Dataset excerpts
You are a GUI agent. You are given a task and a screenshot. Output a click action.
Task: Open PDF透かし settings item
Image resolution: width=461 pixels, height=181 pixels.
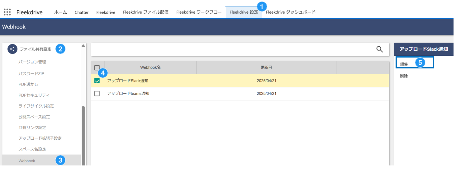point(28,84)
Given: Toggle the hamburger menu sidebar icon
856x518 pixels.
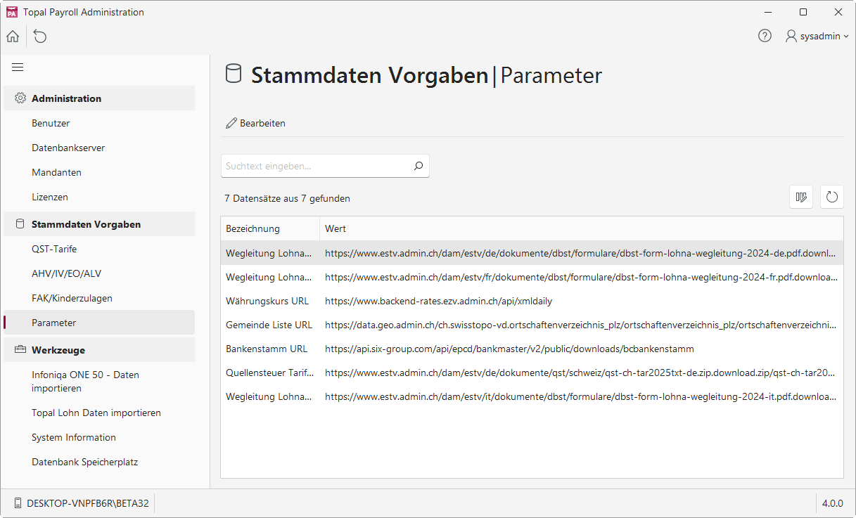Looking at the screenshot, I should point(18,67).
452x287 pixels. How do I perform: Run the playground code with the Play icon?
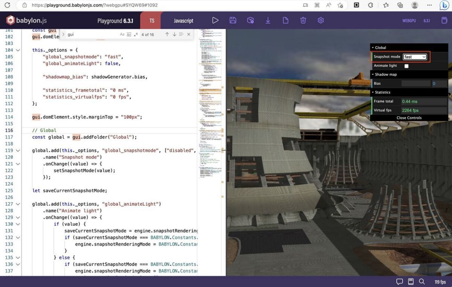click(x=215, y=20)
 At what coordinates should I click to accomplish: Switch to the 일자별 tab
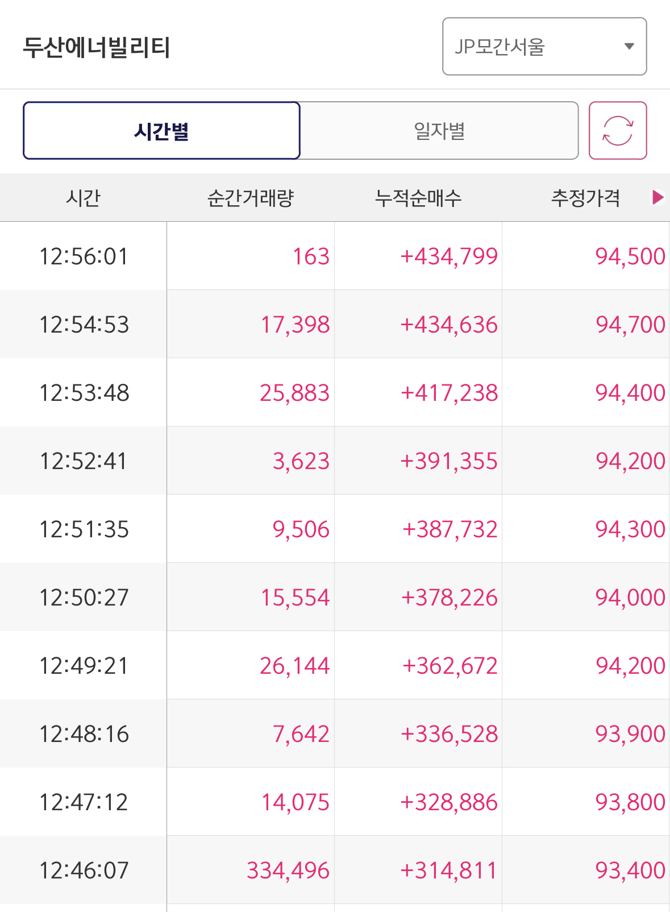[439, 131]
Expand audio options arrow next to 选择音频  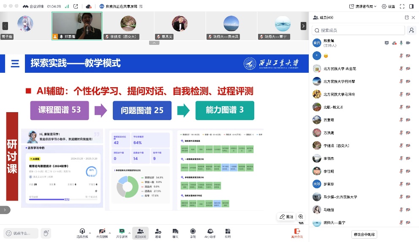coord(90,231)
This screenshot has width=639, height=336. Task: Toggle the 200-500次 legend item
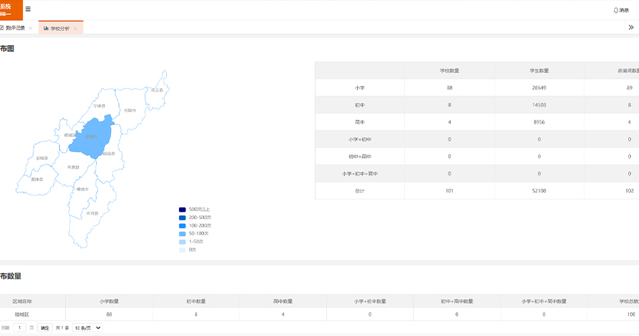tap(196, 218)
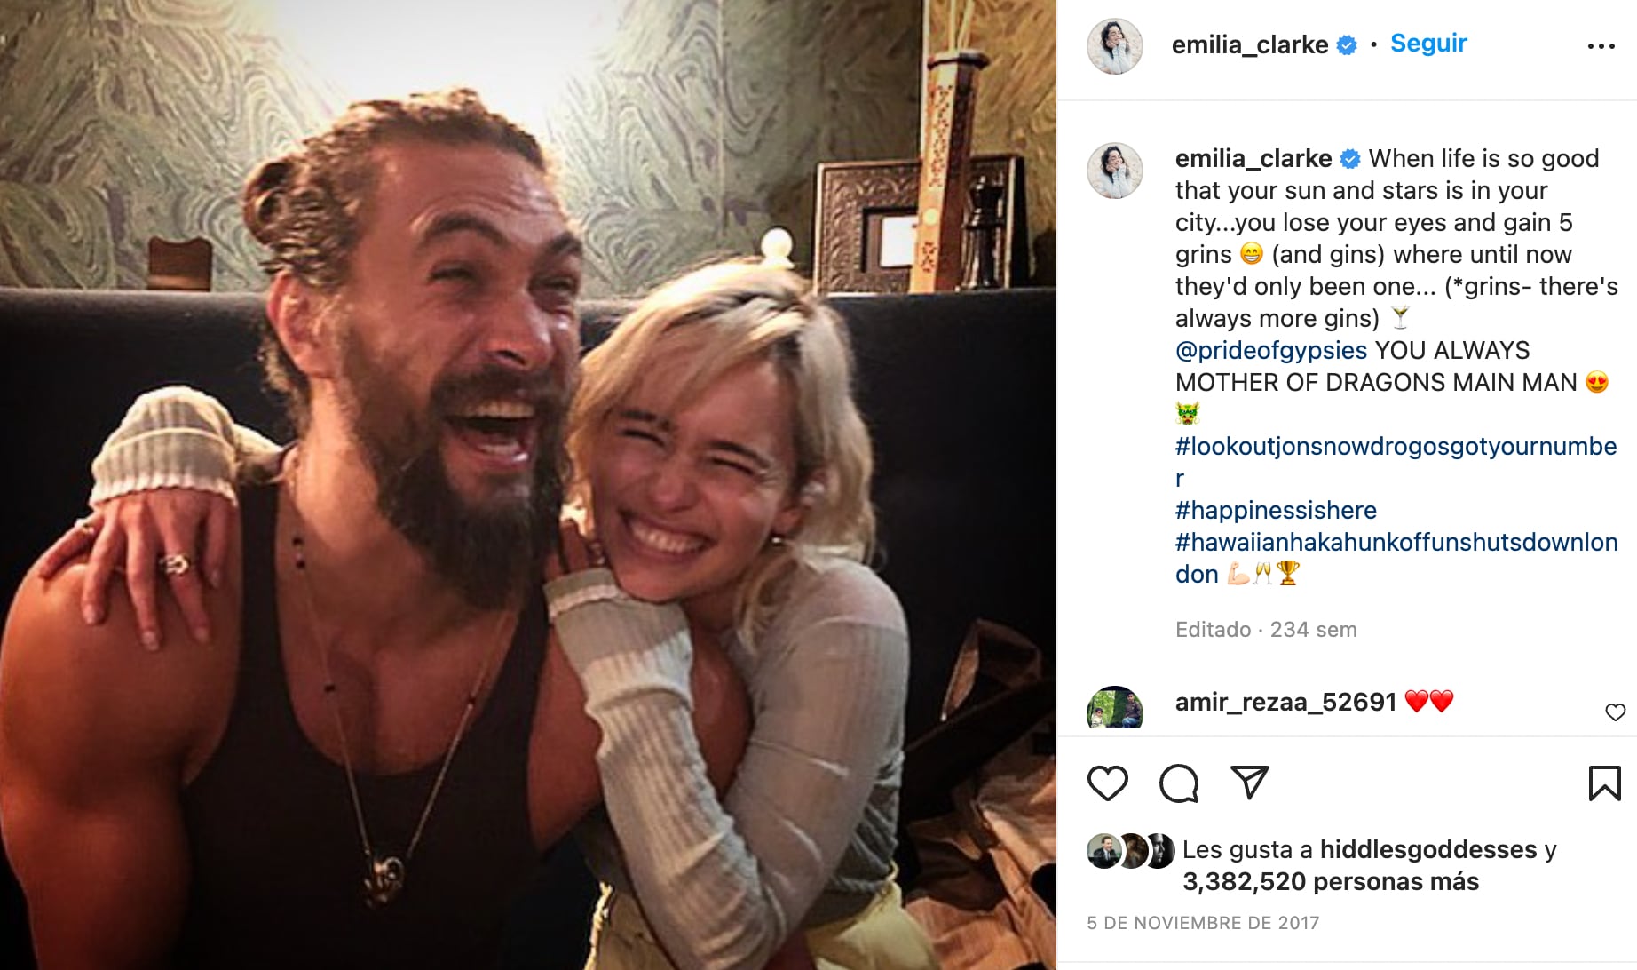
Task: Open the #happinessishere hashtag
Action: click(x=1276, y=510)
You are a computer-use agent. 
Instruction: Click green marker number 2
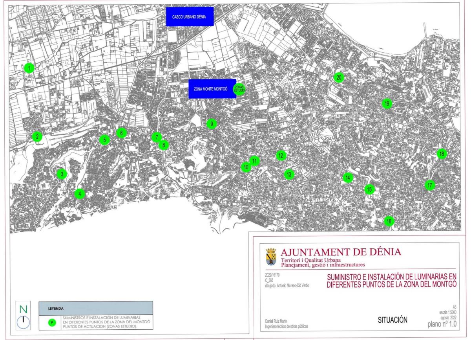point(37,137)
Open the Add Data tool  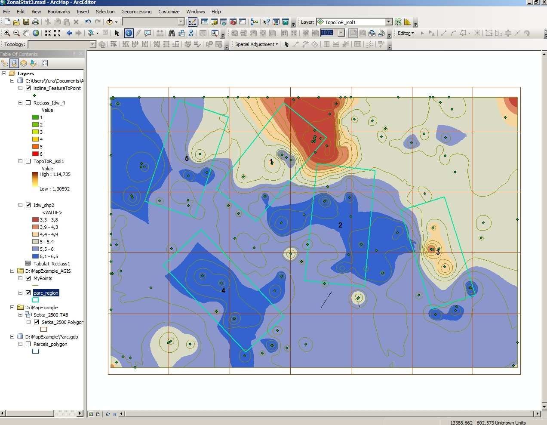[110, 22]
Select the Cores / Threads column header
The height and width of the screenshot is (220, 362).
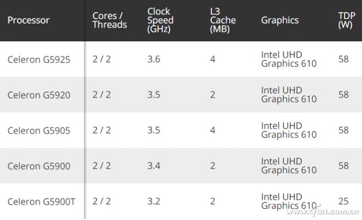(110, 20)
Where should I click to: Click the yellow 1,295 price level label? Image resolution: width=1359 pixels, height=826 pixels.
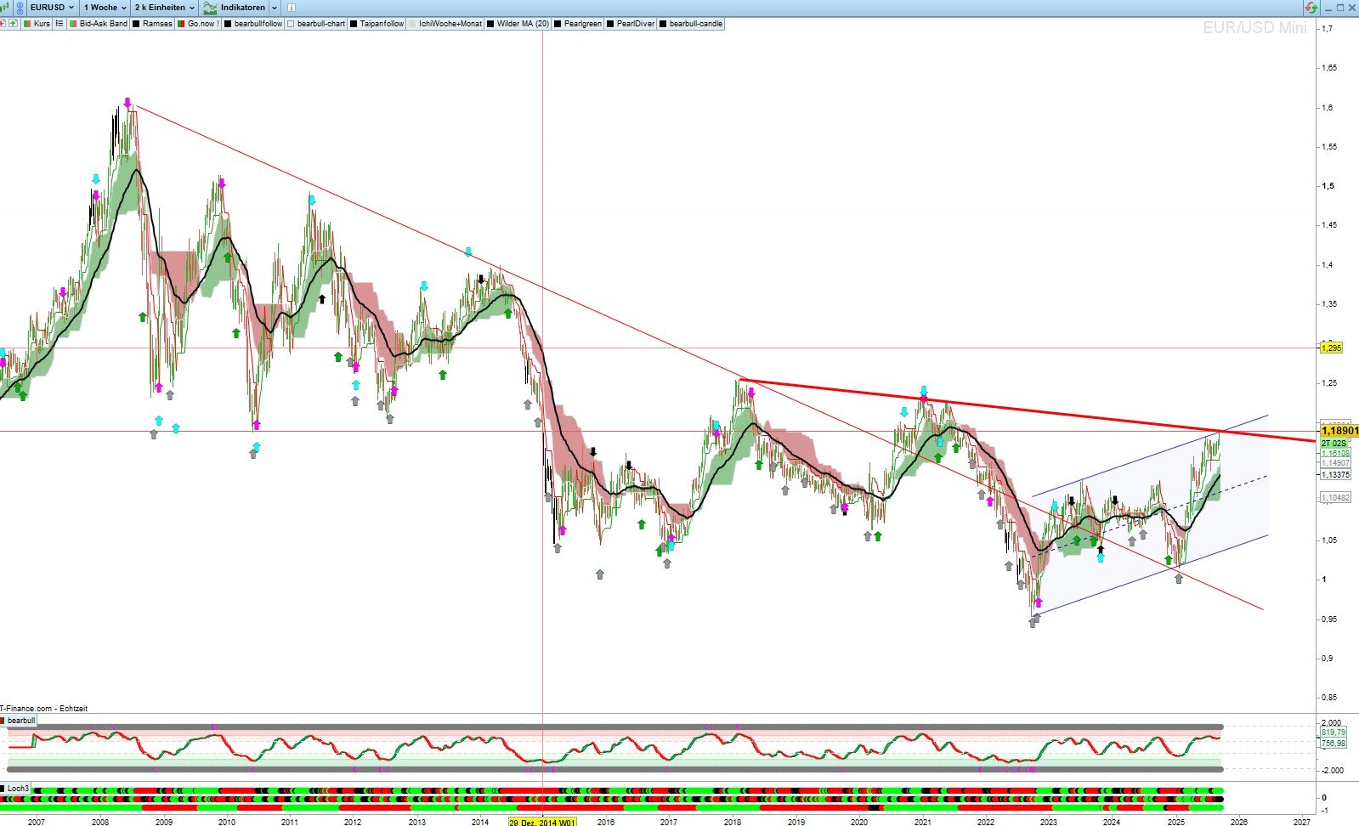(x=1330, y=348)
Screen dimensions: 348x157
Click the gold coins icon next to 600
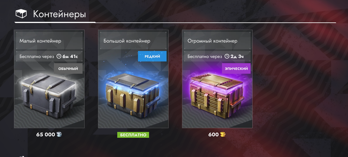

Required action | Copy exactly the lines that run from the line containing "Screen dimensions: 348x157" to the end of the data, keeping both end lines and dropping every picture.

Answer space |
Screen dimensions: 348x157
Click the gold coins icon next to 600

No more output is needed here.